# weak derivative and classical derivative

I was reading PDE by Evans and got confused about the proof of the general Sobolev inequalities. One part of the theorem states that if $U$ is a bounded open set in $\mathbb{R}^n$ with $C^1$ boundary, $k>n/p$ and $n/p$ is an integer, then $W^{k,p}(U)\subset C^{k-[n/p]-1,\gamma}(\bar{U})$ where $\gamma$ is any number $<1$.

The proof says by Morrey's inequality we have $D^\alpha u\in C^{0,1-n/r}$ for all $|\alpha|\leq k-l-1,$ so $u\in C^{k-l-1,1-n/r}.$ My question is that why the regularity can be added up directly, even though in the RHS, Holder spaces need the classical derivative, and LHS we only have weak derivative of $u$?
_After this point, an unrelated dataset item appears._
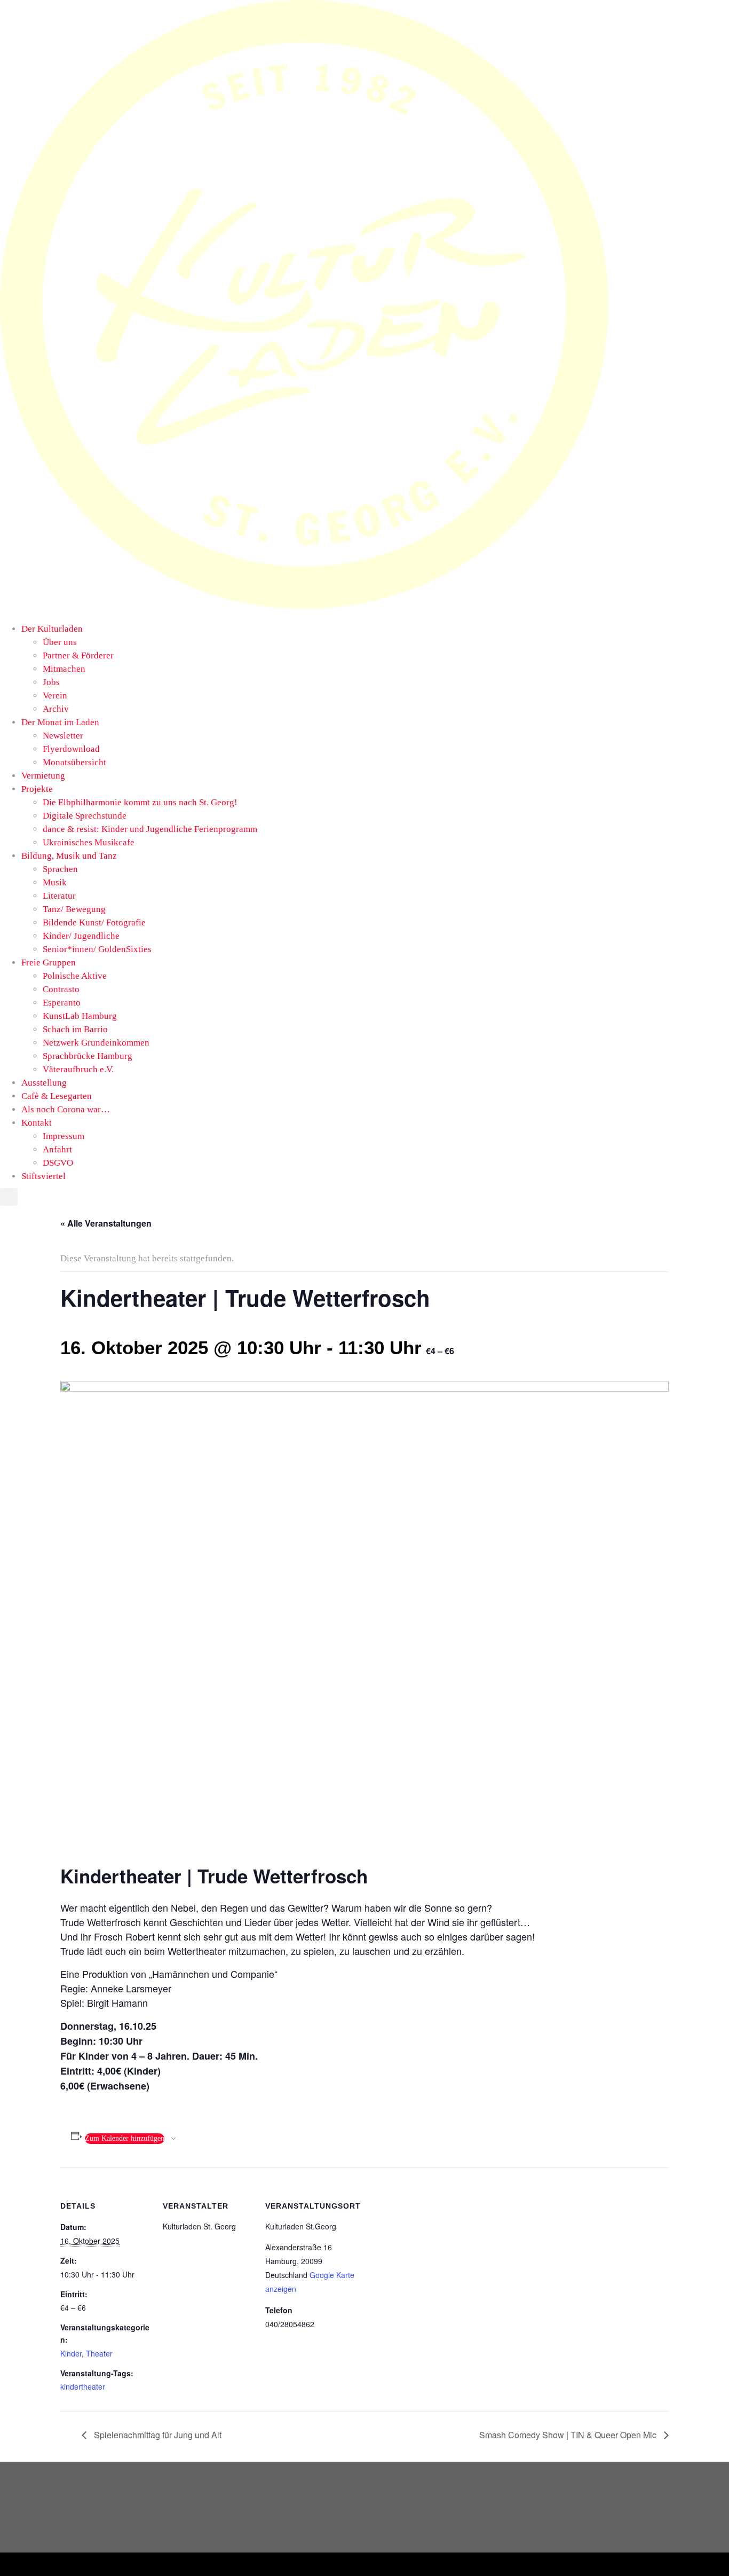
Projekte (37, 789)
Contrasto (61, 989)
I understand that under this situation, for each first order weak derivative $\partial_i u$ of $u$, we have a version that is Holder continuous. And we can find a version of $u$ that has classical partial derivatives almost everywhere and it is equal to the corresponding weak derivative almost everywhere. But by these properties I can only see that $u$ is $C^1$ "almost everywhere". How do we get $u\in C^1$ entirely? Thanks for any help.

Once $D^\alpha u \in C^{0,\gamma}$ the weak derivative is actually classical. The general Sobolev inequalities apply to a version of $u$, just like Morrey. So there is a version of $u$ that is in $C^{k,\gamma}$, but certainly other versions may be less regular.